Hacker News new | ask | show | jobs
by madeofpalk 3035 days ago
One question I've had recently is how to scrape out a Javascript object out of HTML source. With server-side react + redux, I've wanted to be able to scrap out the serialised var __STATE__ = {...} object to JSON, from nodejs. Best solution I cobbled together was to basically eval() the JS source, which I know is far from ideal.
2 comments

You could use a parser like esprima or its equivalent from the babeljs ecosystem on the JS source instead and just find the global variable with name `__STATE__` and just eval its init expression. Cheaper, more secure, more direct than actually running the JS.
I actually looked into this (from reading docs, never wrote code) and I wasn't able to find a way to convert the AST for the ObjectExpression into JSON or an actual Javascript object.

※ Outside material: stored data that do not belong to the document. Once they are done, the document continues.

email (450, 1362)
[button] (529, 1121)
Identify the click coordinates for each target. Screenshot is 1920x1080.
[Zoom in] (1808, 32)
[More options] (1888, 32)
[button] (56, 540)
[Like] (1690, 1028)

What you need is a code generation library that will turn the AST back into JS code once you've identified which part of the syntax tree you're interested in. And that's the code you want to then eval(). Esprima has escodegen for that purpose. I'm not sure what the counterparts are in the babel world. Feel free to shoot me an email with any specifics of where you're getting stuck thinking this through (email should be visible from my profile?), and I'll be glad to help.
You can use the vm module [0] to securely execute the code.

[0] https://nodejs.org/api/vm.html